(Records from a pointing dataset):
⟨
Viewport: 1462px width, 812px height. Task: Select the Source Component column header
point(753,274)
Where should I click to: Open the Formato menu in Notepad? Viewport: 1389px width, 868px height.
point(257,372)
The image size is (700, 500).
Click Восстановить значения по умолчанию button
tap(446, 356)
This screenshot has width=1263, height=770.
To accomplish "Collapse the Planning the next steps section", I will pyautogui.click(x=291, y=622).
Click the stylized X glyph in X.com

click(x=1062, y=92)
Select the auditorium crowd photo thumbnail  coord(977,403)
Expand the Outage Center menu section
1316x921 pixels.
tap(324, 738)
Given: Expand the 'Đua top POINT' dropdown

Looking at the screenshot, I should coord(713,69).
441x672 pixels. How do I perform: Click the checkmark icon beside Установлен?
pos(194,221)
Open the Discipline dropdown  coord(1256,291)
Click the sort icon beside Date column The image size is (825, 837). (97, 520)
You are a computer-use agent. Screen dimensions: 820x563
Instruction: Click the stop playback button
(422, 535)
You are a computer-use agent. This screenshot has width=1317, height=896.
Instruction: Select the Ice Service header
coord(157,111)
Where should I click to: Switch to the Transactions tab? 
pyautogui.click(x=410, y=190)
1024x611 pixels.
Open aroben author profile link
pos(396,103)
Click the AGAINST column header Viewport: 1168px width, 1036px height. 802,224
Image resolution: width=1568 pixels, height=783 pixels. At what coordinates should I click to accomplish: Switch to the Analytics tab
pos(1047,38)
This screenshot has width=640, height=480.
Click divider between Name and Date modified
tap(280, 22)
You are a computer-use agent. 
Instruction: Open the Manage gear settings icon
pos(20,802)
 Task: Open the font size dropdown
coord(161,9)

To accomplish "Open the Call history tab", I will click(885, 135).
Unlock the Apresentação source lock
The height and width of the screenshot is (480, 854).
⟩
Copy every record above word for word, keeping each line as it appears.

Viewport: 1462px width, 812px height. Task: Select the Source Component column header
point(753,274)
Where should I click to: Open the Formato menu in Notepad? Viewport: 1389px width, 868px height.
point(257,372)
The image size is (700, 500).
Click Восстановить значения по умолчанию button
tap(446, 356)
This screenshot has width=1263, height=770.
To accomplish "Collapse the Planning the next steps section", I will pyautogui.click(x=291, y=622).
Click the stylized X glyph in X.com

click(x=1062, y=92)
Select the auditorium crowd photo thumbnail  coord(977,403)
Expand the Outage Center menu section
1316x921 pixels.
tap(324, 738)
Given: Expand the 'Đua top POINT' dropdown

Looking at the screenshot, I should coord(713,69).
441x672 pixels. How do I perform: Click the checkmark icon beside Установлен?
pos(194,221)
Open the Discipline dropdown  coord(1256,291)
Click the sort icon beside Date column The image size is (825, 837). (97, 520)
You are a computer-use agent. Screen dimensions: 820x563
Instruction: Click the stop playback button
(422, 535)
You are a computer-use agent. This screenshot has width=1317, height=896.
Instruction: Select the Ice Service header
coord(157,111)
Where should I click to: Switch to the Transactions tab? 
pyautogui.click(x=410, y=190)
1024x611 pixels.
Open aroben author profile link
pos(396,103)
Click the AGAINST column header Viewport: 1168px width, 1036px height. 802,224
Image resolution: width=1568 pixels, height=783 pixels. At what coordinates should I click to accomplish: Switch to the Analytics tab
pos(1047,38)
This screenshot has width=640, height=480.
Click divider between Name and Date modified
tap(280, 22)
You are a computer-use agent. 
Instruction: Open the Manage gear settings icon
pos(20,802)
 Task: Open the font size dropdown
coord(161,9)

To accomplish "Open the Call history tab", I will click(885, 135).
Unlock the Apresentação source lock
The height and width of the screenshot is (480, 854).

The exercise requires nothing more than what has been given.